- **ACTION ITEM**: Would you please return the line containing "[乌托邦.WTB-088.性爱奖金挑战赛] (129, 407)" and all the lines after it through the end of the records below, unchanged and on their own?

[Stored items]
● ● ● ●

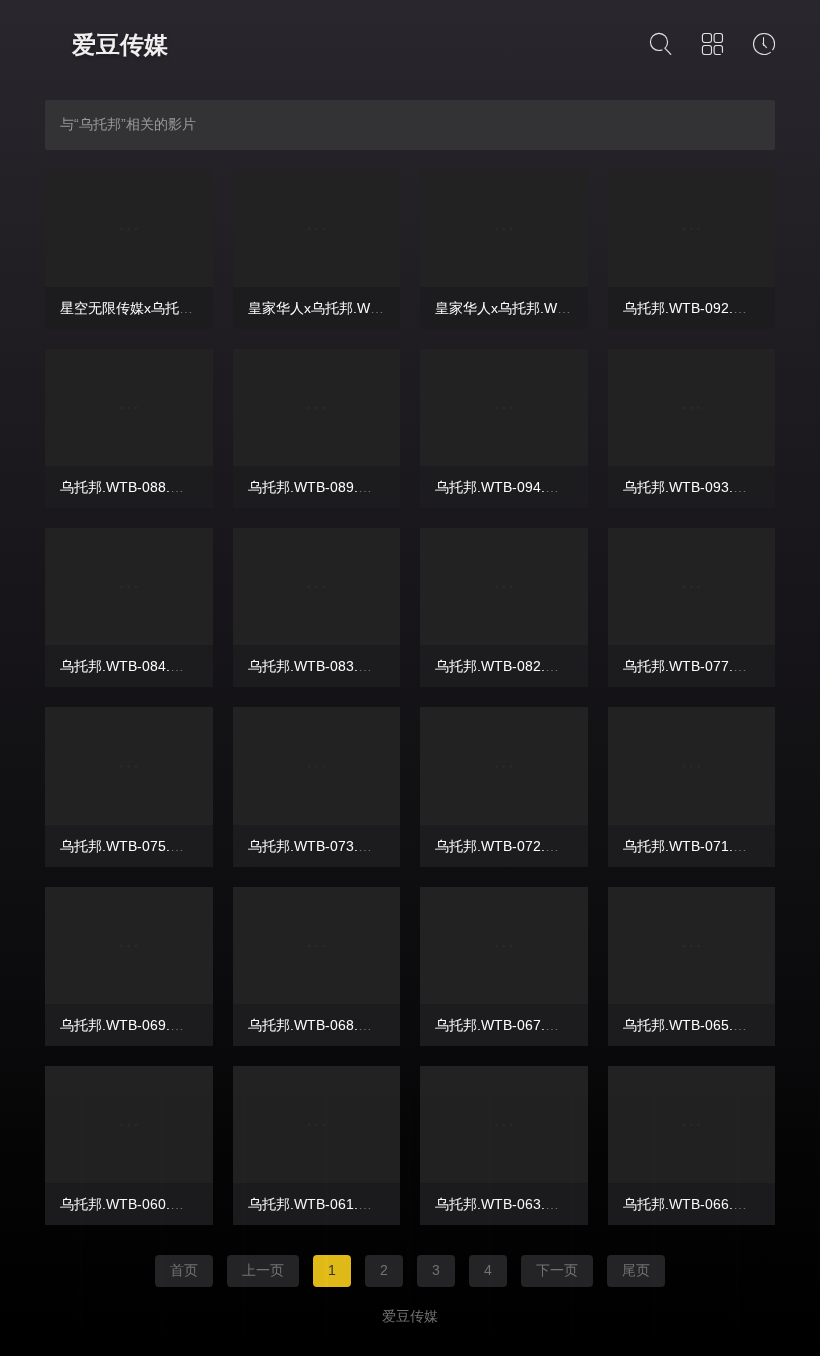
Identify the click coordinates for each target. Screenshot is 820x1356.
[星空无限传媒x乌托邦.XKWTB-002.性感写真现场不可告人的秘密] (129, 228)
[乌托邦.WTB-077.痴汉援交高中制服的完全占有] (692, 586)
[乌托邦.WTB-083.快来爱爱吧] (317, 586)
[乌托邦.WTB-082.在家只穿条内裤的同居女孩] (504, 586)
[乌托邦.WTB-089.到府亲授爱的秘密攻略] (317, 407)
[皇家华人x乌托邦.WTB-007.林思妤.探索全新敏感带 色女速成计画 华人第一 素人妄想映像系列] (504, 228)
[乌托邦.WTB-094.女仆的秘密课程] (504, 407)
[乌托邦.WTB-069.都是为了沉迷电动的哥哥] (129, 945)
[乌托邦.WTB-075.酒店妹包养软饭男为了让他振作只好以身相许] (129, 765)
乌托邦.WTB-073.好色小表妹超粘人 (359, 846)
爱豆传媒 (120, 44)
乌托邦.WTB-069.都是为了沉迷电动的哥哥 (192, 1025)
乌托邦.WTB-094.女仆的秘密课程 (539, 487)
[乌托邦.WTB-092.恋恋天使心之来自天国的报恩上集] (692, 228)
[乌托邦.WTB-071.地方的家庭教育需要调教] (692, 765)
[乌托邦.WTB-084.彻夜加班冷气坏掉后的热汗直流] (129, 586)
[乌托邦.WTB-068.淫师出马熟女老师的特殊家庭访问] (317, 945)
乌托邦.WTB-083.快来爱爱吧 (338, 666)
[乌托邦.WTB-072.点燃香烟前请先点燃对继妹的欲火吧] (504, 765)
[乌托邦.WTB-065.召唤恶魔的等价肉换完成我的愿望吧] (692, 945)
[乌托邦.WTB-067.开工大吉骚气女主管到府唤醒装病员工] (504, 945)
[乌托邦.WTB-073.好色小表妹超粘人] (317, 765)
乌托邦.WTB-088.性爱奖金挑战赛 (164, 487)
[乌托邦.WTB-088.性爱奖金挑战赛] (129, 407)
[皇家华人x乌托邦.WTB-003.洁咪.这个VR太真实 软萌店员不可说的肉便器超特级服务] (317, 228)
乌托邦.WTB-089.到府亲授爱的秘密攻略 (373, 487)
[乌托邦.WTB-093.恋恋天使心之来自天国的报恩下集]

● ● ● ●

- **SOLVED EXERCISE**:
[乌托邦.WTB-088.性爱奖金挑战赛] (129, 407)
[皇家华人x乌托邦.WTB-003.洁咪.这个VR太真实 软萌店员不可说的肉便器超特级服务] (317, 228)
乌托邦.WTB-089.到府亲授爱的秘密攻略 (373, 487)
[乌托邦.WTB-093.恋恋天使心之来自天国的报恩下集]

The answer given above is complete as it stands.